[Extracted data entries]
*** Begin section ***

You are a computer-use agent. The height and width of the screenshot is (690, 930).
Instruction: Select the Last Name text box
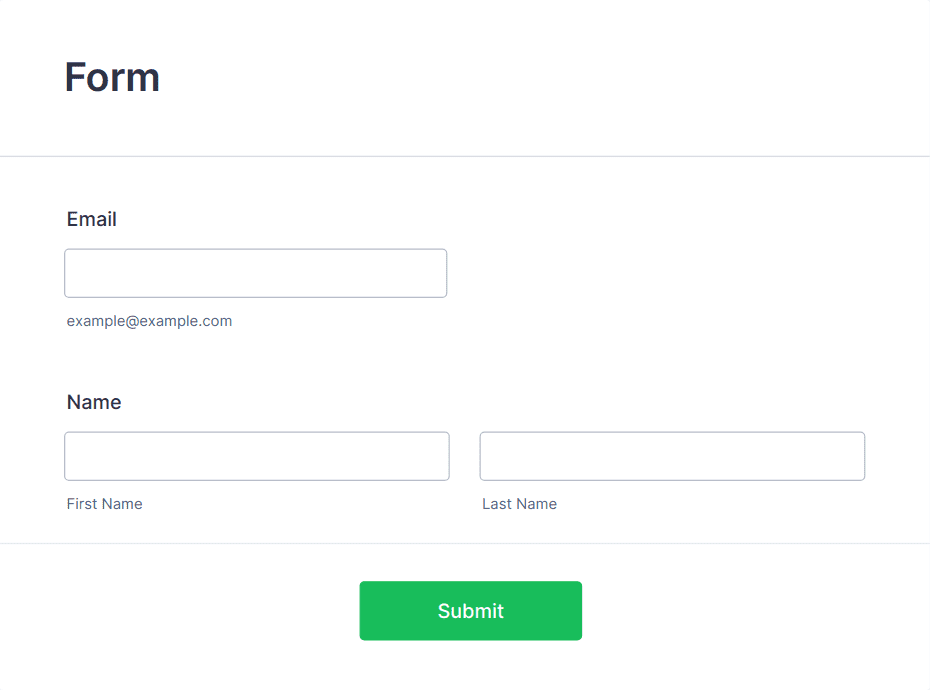point(672,456)
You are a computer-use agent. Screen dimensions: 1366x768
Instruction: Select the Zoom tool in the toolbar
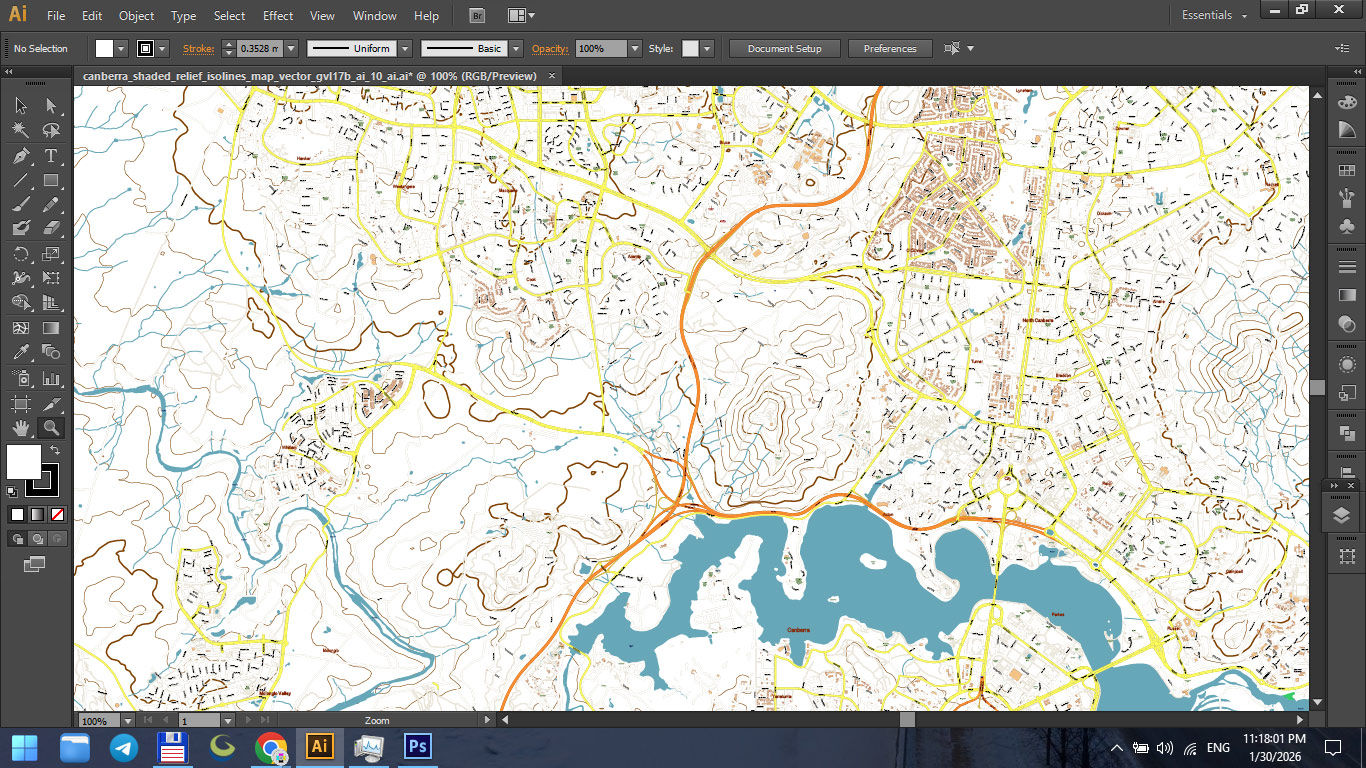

*** End section ***

How to complete this task:
Copy out every entry above exactly. Leave the pictures out.

Exercise result:
You are a computer-use agent. The height and width of the screenshot is (690, 930).
Instruction: Select the Last Name text box
point(672,456)
You are a computer-use agent. Screen dimensions: 1366x768
Instruction: Select the Zoom tool in the toolbar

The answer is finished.